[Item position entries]
# # # # # # #
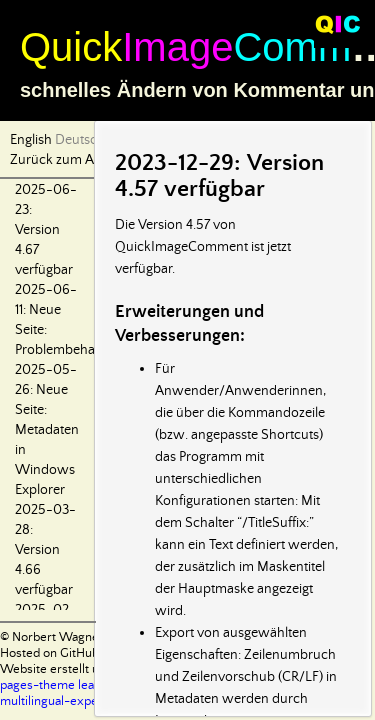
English (31, 140)
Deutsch (80, 140)
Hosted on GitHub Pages (67, 653)
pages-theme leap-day (63, 685)
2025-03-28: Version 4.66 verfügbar (45, 550)
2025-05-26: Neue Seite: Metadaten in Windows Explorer (47, 430)
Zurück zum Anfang (69, 160)
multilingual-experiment (67, 701)
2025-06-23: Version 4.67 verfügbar (46, 230)
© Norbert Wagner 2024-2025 (85, 637)
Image (177, 47)
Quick (71, 47)
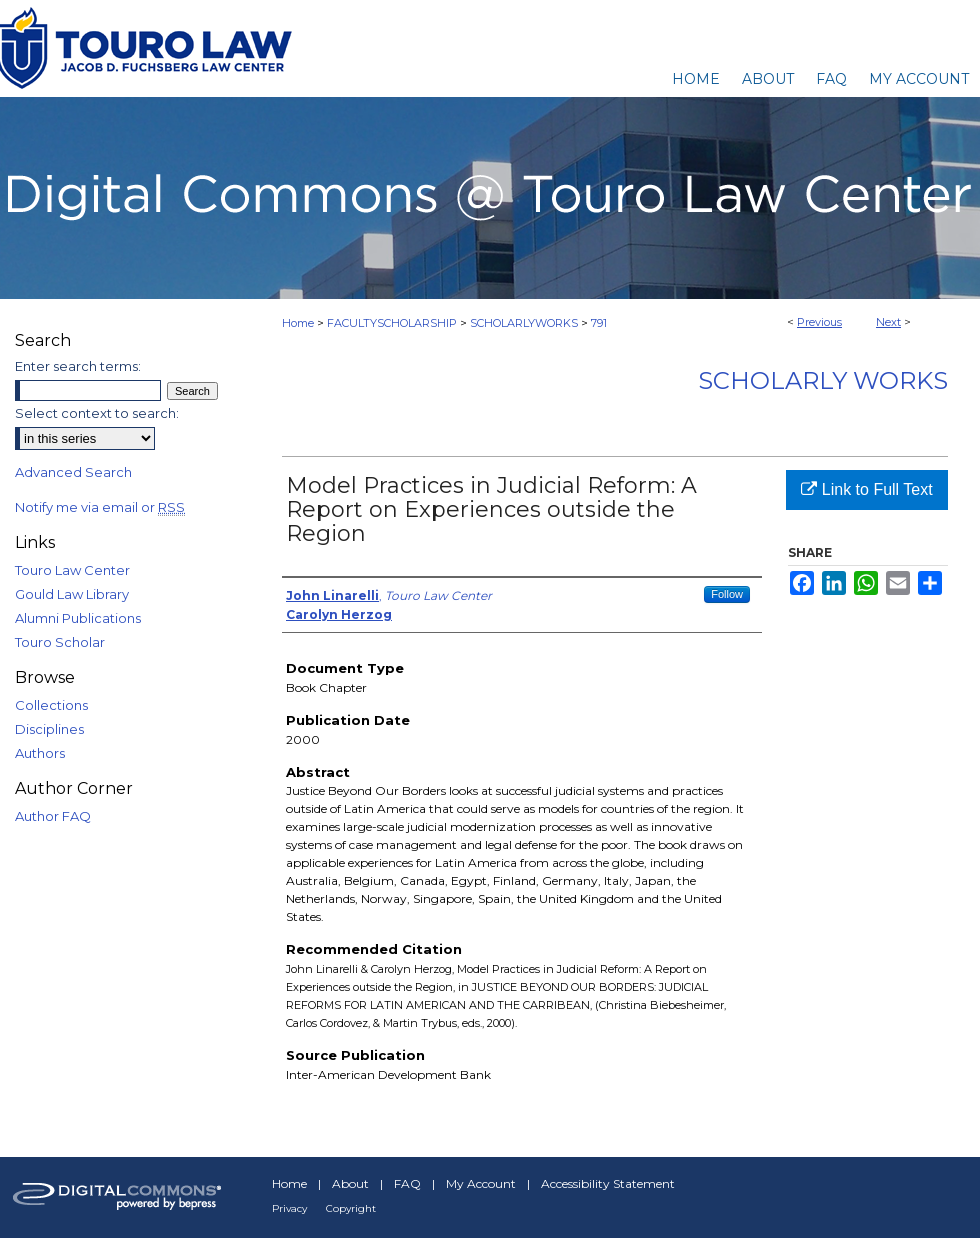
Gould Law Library (72, 594)
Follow (727, 594)
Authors (40, 753)
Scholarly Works (823, 380)
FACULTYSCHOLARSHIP (392, 323)
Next (888, 322)
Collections (51, 705)
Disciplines (49, 729)
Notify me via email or (100, 507)
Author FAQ (53, 816)
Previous (819, 322)
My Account (481, 1183)
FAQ (407, 1183)
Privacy (289, 1208)
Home (298, 323)
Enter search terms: (78, 366)
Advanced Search (73, 472)
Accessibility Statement (608, 1183)
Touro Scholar (60, 642)
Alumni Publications (78, 618)
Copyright (351, 1208)
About (350, 1183)
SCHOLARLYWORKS (524, 323)
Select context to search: (97, 413)
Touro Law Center (72, 570)
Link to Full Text (866, 489)
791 (599, 323)
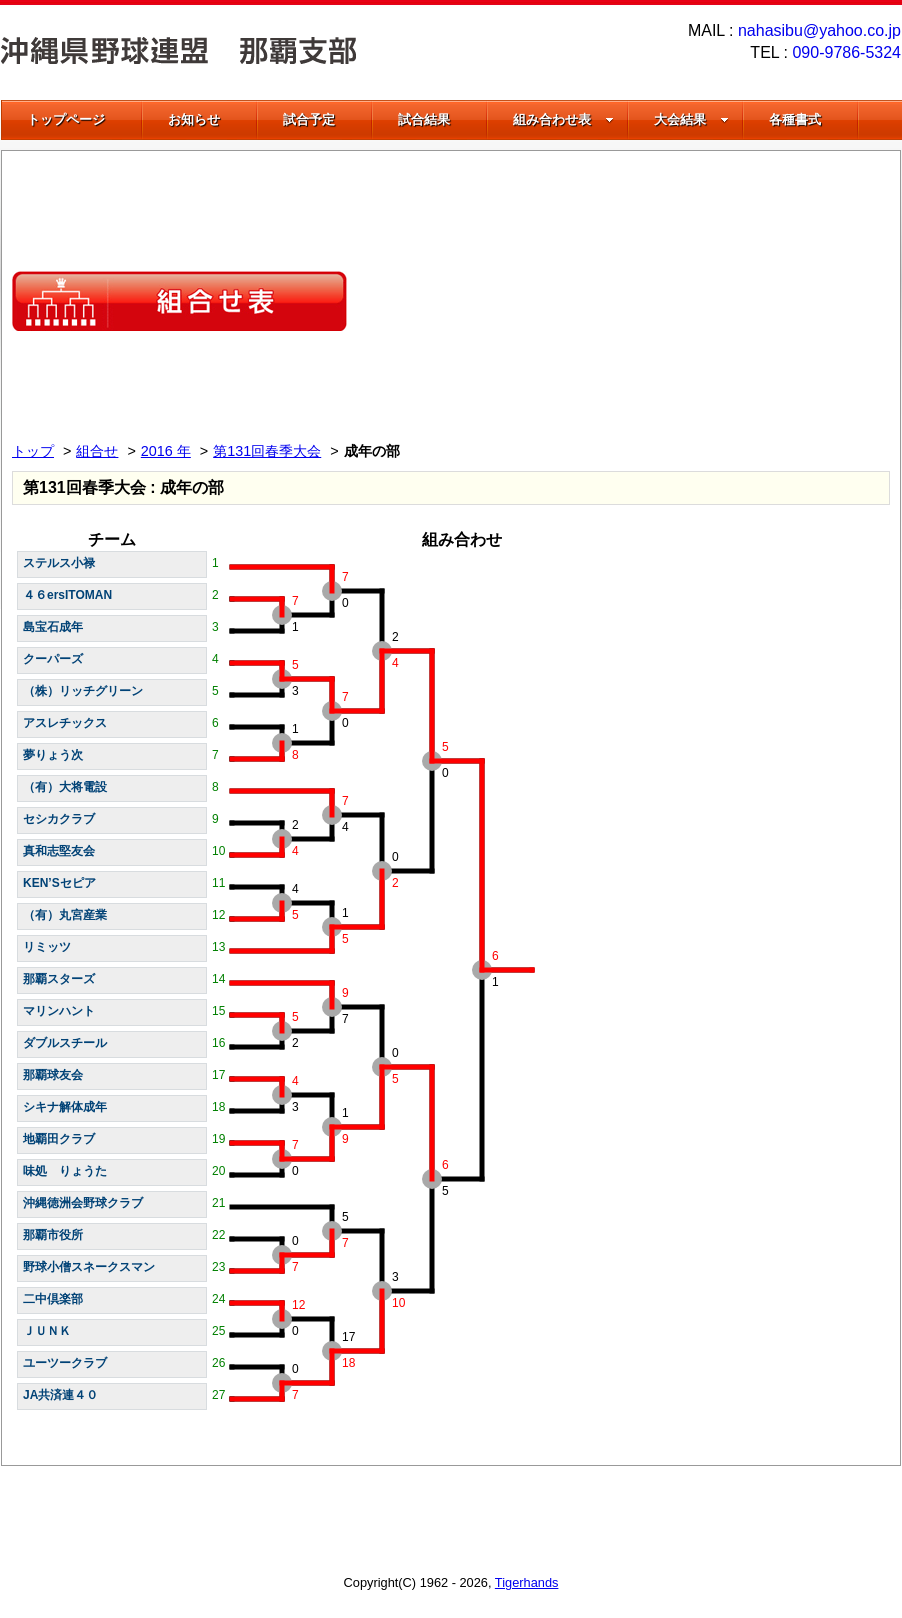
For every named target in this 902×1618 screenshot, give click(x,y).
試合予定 (309, 119)
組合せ (97, 451)
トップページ (66, 119)
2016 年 (166, 451)
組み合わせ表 (563, 119)
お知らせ (194, 119)
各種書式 (795, 119)
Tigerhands (527, 1582)
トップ (33, 451)
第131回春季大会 (267, 451)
# # # # # # #
> _PROBLEM STATEMENT_
Rewrite the records above, replacing "Version" with "Release" wherever it occurs and keeping everything else the same. Omit the pictures from your answer.

> _RESULT_
English (31, 140)
Deutsch (80, 140)
Hosted on GitHub Pages (67, 653)
pages-theme leap-day (63, 685)
2025-03-28: Release 4.66 verfügbar (45, 550)
2025-05-26: Neue Seite: Metadaten in Windows Explorer (47, 430)
Zurück zum Anfang (69, 160)
multilingual-experiment (67, 701)
2025-06-23: Release 4.67 verfügbar (46, 230)
© Norbert Wagner 2024-2025 (85, 637)
Image (177, 47)
Quick (71, 47)
Gould Law Library (72, 594)
Follow (727, 594)
Authors (40, 753)
Scholarly Works (823, 380)
FACULTYSCHOLARSHIP (392, 323)
Next (888, 322)
Collections (51, 705)
Disciplines (49, 729)
Notify me via email or (100, 507)
Author FAQ (53, 816)
Previous (819, 322)
My Account (481, 1183)
FAQ (407, 1183)
Privacy (289, 1208)
Home (298, 323)
Enter search terms: (78, 366)
Advanced Search (73, 472)
Accessibility Statement (608, 1183)
Touro Scholar (60, 642)
Alumni Publications (78, 618)
Copyright (351, 1208)
About (350, 1183)
SCHOLARLYWORKS (524, 323)
Select context to search: (97, 413)
Touro Law Center (72, 570)
Link to Full Text (866, 489)
791 (599, 323)
For every named target in this 902×1618 screenshot, give click(x,y).
試合予定 (309, 119)
組合せ (97, 451)
トップページ (66, 119)
2016 年 (166, 451)
組み合わせ表 (563, 119)
お知らせ (194, 119)
各種書式 (795, 119)
Tigerhands (527, 1582)
トップ (33, 451)
第131回春季大会 (267, 451)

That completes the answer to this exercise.